**INFORMATION SUPPLIED**:
* BEGIN *
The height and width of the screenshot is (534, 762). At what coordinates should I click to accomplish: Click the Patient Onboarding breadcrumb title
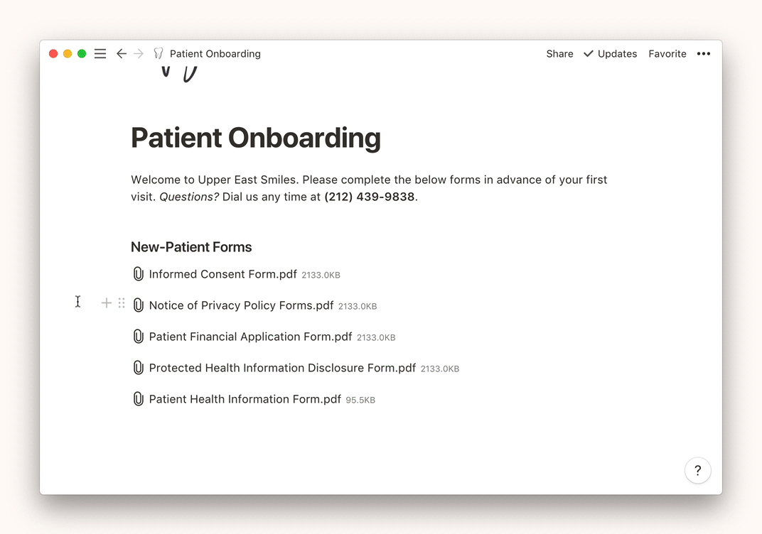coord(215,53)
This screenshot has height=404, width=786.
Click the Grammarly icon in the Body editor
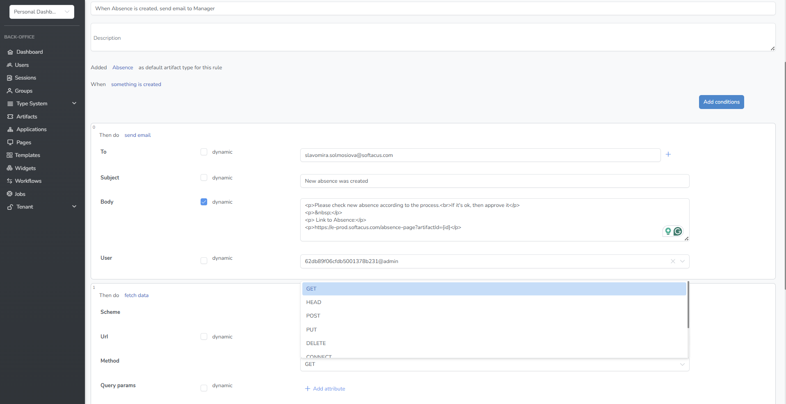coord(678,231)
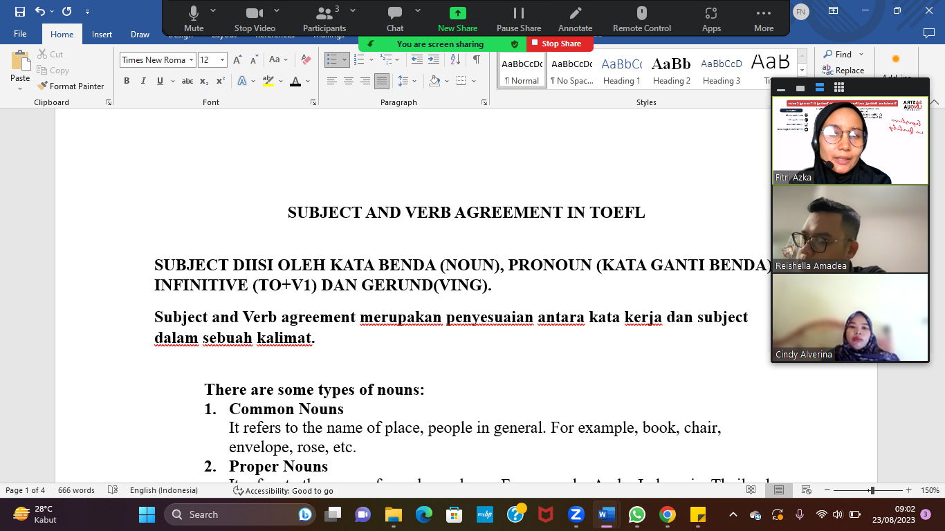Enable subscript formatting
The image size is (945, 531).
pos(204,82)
* END *
* BEGIN *
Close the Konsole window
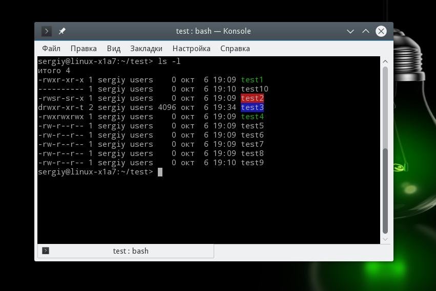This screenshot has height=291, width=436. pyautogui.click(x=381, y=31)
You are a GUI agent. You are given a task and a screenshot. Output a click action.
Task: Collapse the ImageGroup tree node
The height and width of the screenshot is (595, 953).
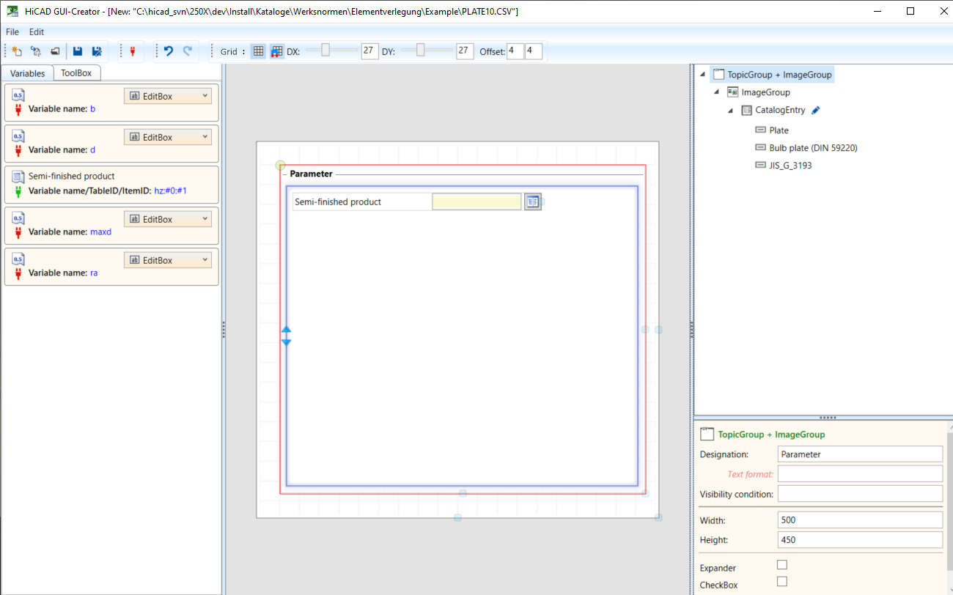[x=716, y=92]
* END *
* BEGIN *
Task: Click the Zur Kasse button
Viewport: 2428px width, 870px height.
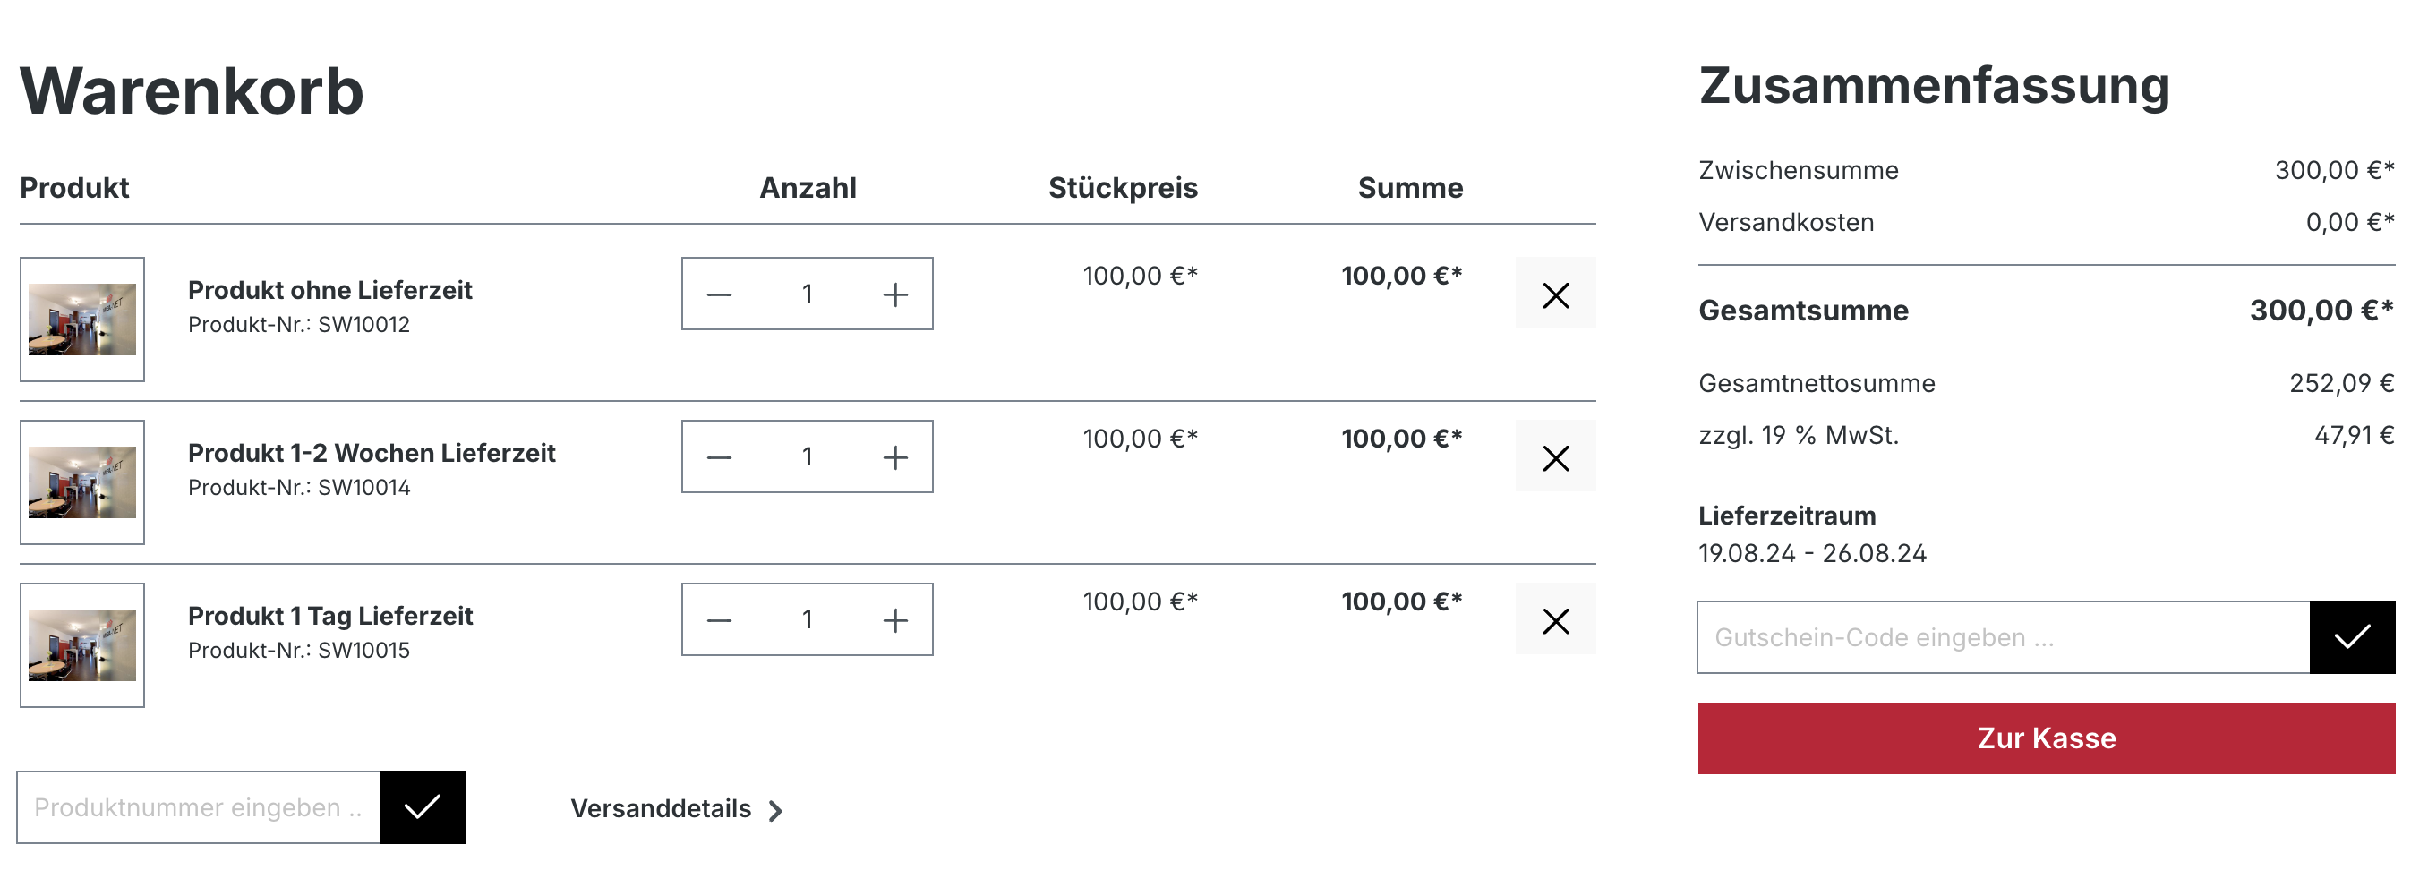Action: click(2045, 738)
* END *
**AIM**:
Retype the rows from the line with "The height and width of the screenshot is (534, 762)." to the line with "pos(204,82)", keeping every character as it stands and leaving out the pictures.

**ANSWER TO THIS TASK**:
The height and width of the screenshot is (534, 762). At what coordinates should I click to accomplish: Click the Patient Onboarding breadcrumb title
coord(215,53)
This screenshot has height=404, width=786.
Click the Grammarly icon in the Body editor
coord(678,231)
Enable subscript formatting
The image size is (945, 531).
pos(204,82)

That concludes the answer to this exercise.